La avidez monsivaíta para atesorar solo competía con su avidez para criticar. En su columna Por mi madre, bohemios se propuso, al modo de Karl Kraus, ahorcar a los infames con sus propias frases.

Toda cita es, por definición, una supresión del contexto. De ahí el absurdo de que alguien —generalmente un político— se queje de ser “citado fuera de contexto”. Monsiváis desestabilizó los discursos oficiales detectando los pasajes autoparódicos de las figuras públicas y aportando notas que fungían como acotaciones para cómicos involuntarios.

Su mayor búsqueda formal ocurrió en el género de la crónica, donde combinó el ensayo, el sketch teatral y el artículo de fondo con la llana narración de hechos. Hay, al menos, dos tipos de cronistas: los que se concentran en lo ocurrido para transformarlo en una historia y los que se concentran en las opiniones sobre lo ocurrido. Monsiváis es un exponente radical del segundo grupo. Su gran interlocutor es la Opinión Pública, entidad contemporánea que sustituye al coro griego. Al escribir sobre Salvador Novo, la Manifestación del Silencio, Avándaro, Gloria Trevi, el terremoto de 1985 o la Convención de Aguascalientes en Chiapas, discute y editorializa lo que ve e incluye declaraciones (de preferencia anónimas) para ubicar sus opiniones con un relato coral.

En ocasiones, sus “informantes” operan como los heterónimos de Pessoa; son desdoblamientos de una sola voz. Aunque su tono narrativo es inconfundible, Monsiváis se sirve de múltiples testigos que suelen ser él mismo.

Los variados acentos que imitaba al contestar el teléfono pueden ser vistos como un entrenamiento para la dramaturgia de sus crónicas, llenas de “voces sueltas”, los cooperativos declarantes que salieron de su pluma.

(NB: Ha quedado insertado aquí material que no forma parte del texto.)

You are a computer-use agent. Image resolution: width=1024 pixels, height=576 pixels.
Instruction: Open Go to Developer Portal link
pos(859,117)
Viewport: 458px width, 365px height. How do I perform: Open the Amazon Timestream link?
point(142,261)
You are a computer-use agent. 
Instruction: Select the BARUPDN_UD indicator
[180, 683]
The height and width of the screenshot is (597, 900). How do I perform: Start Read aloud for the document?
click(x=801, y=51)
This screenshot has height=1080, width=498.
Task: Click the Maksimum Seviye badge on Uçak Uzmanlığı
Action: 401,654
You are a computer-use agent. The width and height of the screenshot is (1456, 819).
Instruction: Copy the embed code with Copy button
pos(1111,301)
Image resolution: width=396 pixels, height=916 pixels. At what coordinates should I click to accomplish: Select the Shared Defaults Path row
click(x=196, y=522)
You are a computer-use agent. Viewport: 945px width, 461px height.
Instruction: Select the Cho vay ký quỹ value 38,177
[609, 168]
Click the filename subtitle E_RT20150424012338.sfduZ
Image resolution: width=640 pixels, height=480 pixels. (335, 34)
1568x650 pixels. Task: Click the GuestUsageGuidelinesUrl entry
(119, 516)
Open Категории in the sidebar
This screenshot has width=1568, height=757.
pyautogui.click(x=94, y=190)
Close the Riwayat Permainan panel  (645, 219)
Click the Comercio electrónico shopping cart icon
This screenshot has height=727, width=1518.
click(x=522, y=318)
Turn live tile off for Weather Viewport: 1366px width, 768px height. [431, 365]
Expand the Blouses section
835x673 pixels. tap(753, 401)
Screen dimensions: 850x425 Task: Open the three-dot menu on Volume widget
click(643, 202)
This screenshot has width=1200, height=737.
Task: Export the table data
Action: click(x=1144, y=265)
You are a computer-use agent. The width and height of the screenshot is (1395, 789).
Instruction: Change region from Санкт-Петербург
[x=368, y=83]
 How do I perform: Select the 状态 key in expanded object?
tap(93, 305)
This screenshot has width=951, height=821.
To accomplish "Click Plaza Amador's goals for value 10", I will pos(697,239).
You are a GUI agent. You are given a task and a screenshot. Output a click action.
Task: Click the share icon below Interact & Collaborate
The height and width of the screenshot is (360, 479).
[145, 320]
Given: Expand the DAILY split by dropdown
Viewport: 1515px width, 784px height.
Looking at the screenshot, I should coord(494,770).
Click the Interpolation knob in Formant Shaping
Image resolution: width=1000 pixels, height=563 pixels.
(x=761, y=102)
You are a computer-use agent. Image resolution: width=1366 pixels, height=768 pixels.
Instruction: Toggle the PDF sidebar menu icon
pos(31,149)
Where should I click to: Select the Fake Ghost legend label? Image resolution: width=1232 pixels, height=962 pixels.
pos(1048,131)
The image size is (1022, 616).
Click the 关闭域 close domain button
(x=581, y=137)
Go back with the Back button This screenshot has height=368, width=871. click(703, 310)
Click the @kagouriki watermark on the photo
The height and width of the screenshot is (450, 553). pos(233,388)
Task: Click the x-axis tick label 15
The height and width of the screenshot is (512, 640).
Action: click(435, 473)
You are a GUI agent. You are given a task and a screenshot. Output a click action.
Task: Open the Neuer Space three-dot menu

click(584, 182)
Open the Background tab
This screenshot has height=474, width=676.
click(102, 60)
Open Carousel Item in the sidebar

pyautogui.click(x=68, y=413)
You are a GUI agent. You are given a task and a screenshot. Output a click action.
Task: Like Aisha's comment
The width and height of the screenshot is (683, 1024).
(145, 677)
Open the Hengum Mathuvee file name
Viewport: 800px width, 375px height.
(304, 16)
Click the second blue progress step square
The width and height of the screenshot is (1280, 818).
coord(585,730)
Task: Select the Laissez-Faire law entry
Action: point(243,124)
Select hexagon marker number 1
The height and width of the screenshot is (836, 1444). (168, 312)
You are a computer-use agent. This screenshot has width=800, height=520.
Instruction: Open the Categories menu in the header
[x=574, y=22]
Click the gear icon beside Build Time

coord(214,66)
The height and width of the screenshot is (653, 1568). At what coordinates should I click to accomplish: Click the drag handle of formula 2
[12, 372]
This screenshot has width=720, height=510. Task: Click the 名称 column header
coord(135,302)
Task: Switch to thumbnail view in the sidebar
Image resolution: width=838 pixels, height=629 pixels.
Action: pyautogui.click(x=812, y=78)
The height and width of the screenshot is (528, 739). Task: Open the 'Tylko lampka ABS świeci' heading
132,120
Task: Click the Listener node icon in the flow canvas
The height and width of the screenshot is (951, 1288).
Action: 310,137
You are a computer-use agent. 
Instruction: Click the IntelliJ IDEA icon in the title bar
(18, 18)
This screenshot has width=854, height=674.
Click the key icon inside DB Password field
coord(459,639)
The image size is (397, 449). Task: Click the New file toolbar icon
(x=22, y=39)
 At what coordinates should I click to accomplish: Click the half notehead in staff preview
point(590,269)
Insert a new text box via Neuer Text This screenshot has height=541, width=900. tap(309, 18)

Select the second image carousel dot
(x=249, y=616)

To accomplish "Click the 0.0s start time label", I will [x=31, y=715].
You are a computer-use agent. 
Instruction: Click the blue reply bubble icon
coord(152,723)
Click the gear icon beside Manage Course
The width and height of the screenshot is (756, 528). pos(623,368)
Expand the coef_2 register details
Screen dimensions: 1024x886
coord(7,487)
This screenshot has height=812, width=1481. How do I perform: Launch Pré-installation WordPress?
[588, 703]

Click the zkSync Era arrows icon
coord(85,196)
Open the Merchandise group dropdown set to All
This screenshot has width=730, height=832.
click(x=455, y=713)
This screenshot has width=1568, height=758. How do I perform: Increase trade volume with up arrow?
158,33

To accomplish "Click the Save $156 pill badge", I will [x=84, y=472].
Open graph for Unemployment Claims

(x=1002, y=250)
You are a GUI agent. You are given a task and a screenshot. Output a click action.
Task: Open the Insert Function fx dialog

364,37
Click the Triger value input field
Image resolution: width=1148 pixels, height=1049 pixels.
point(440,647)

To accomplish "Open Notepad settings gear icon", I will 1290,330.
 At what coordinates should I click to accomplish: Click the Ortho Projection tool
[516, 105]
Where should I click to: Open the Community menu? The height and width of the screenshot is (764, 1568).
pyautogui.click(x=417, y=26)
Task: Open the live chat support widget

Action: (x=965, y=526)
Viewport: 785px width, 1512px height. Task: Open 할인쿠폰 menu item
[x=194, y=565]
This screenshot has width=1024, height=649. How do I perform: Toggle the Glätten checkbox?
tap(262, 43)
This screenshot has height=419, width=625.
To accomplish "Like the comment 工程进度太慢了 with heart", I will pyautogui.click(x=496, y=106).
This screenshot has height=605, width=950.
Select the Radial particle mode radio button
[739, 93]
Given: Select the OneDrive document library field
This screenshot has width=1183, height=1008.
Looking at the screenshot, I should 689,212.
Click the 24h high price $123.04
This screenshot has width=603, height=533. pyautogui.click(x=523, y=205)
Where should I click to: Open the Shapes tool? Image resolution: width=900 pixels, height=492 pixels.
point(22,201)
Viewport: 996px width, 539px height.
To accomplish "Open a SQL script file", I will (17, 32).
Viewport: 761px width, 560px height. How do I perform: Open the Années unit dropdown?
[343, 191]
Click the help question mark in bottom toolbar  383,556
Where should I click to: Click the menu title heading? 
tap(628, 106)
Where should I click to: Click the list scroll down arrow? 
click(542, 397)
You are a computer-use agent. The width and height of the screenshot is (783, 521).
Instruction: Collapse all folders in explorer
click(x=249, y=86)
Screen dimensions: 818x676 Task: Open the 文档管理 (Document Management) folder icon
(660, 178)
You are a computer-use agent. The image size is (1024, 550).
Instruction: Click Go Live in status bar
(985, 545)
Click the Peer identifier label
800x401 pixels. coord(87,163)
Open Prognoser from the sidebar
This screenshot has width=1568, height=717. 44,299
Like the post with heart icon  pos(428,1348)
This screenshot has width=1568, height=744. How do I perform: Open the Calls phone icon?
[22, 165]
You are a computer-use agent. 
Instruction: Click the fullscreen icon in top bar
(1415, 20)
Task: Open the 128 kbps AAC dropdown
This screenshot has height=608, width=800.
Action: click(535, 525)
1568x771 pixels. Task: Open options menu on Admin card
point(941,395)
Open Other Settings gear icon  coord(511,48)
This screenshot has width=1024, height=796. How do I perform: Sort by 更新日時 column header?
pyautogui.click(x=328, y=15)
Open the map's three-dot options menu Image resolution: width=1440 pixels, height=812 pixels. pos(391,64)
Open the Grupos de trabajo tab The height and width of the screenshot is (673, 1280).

Muchas de las cosas ocurridas en los últimos años parecían buscar su presencia. Como el “Milagro que quería ser narrado”, los sucesos extrañan su mirada y la realidad parece ocurrir en vano.

Los Beatles se preguntaron cuántos agujeros se necesitaban para llenar el Albert Hall. Ante la ausencia de Carlos Monsiváis, en el corazón de la vida nacional nos preguntamos cuántos agujeros se necesitan para llenar el Zócalo.